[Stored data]
####################

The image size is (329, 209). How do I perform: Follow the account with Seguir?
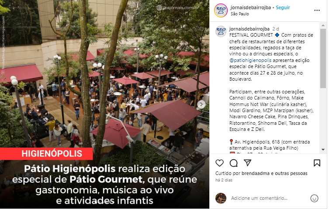coord(283,7)
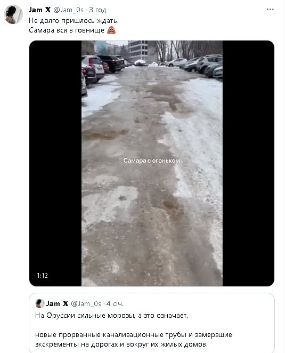Click the X symbol in quoted tweet name
Image resolution: width=286 pixels, height=353 pixels.
pyautogui.click(x=66, y=303)
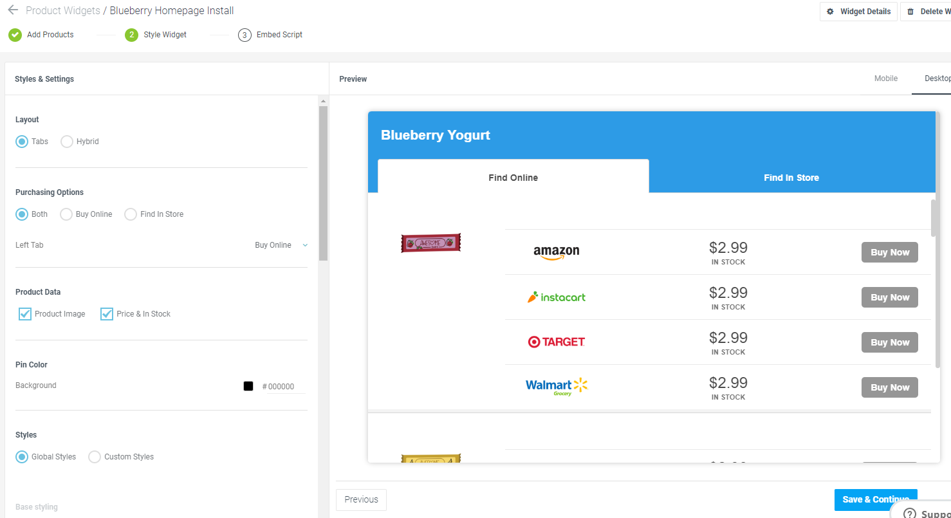Uncheck the Product Image checkbox

click(x=25, y=314)
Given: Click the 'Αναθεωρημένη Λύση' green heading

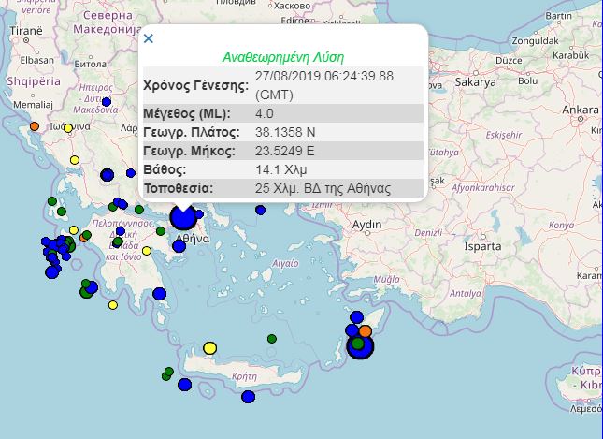Looking at the screenshot, I should [x=281, y=56].
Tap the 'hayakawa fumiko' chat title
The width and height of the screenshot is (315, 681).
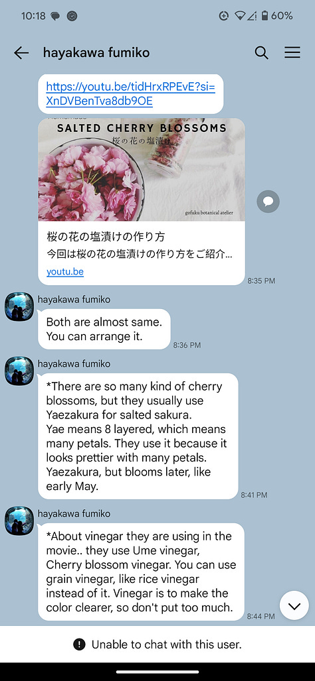pos(96,53)
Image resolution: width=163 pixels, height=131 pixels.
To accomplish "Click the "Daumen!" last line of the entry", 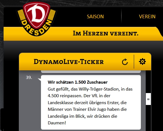I will (57, 123).
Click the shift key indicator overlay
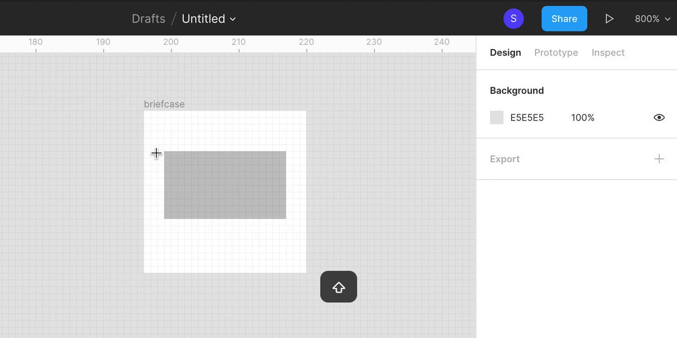677x338 pixels. click(339, 287)
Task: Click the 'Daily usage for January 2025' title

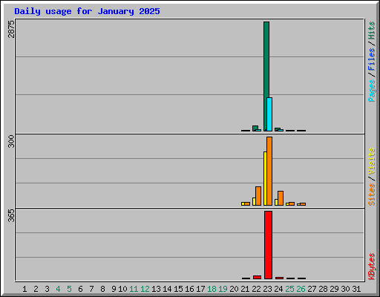Action: pos(87,11)
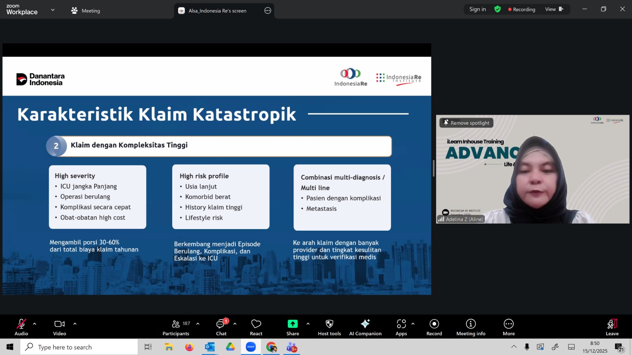Open the Apps icon in the toolbar
Viewport: 632px width, 355px height.
(401, 327)
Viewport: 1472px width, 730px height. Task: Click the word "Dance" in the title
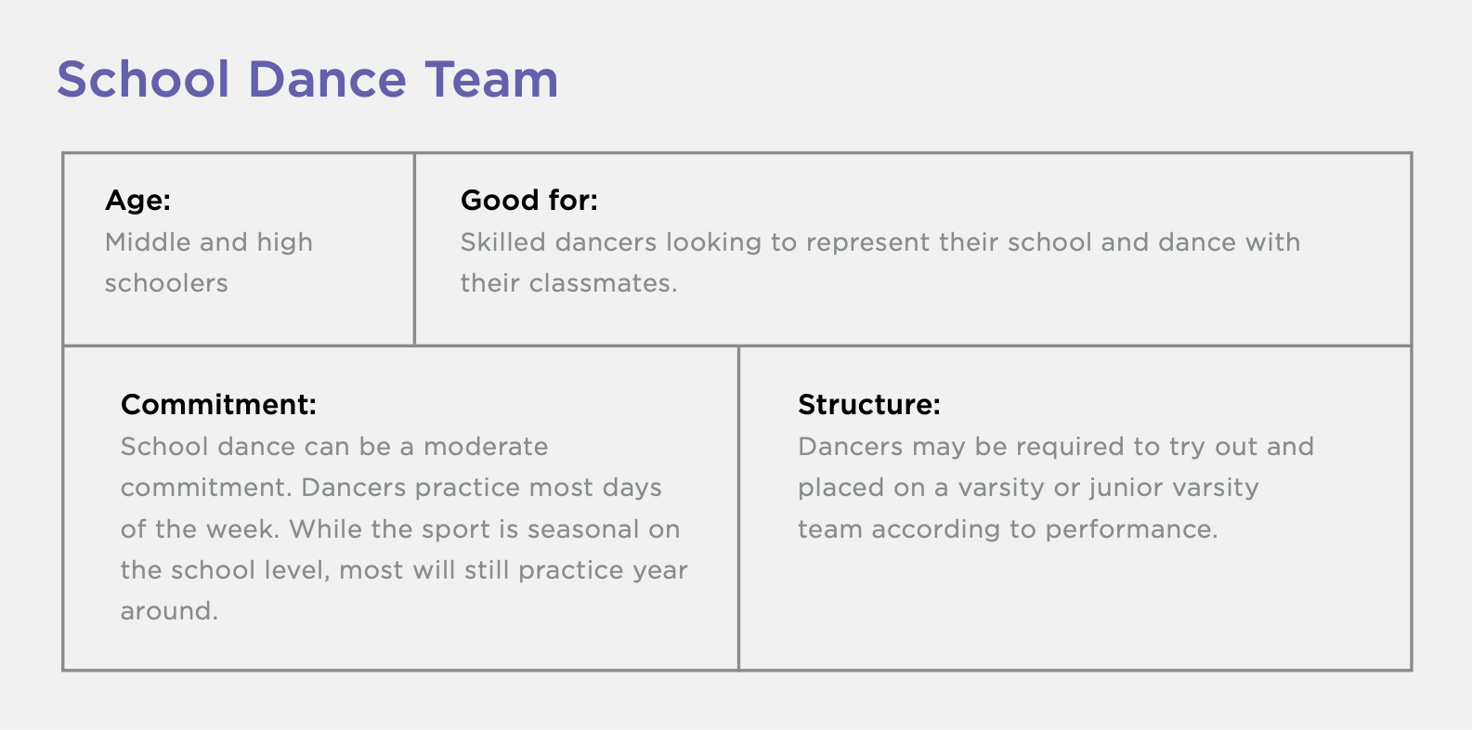point(327,80)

####################

● **Action item**: What is needed is an exact transcription of the lines from the one containing "Viewport: 1472px width, 730px" through the last line of the records above, both included, with no pictures.

● **Reply to the exercise**:
Viewport: 1472px width, 730px height. Task: Click the word "Dance" in the title
point(327,80)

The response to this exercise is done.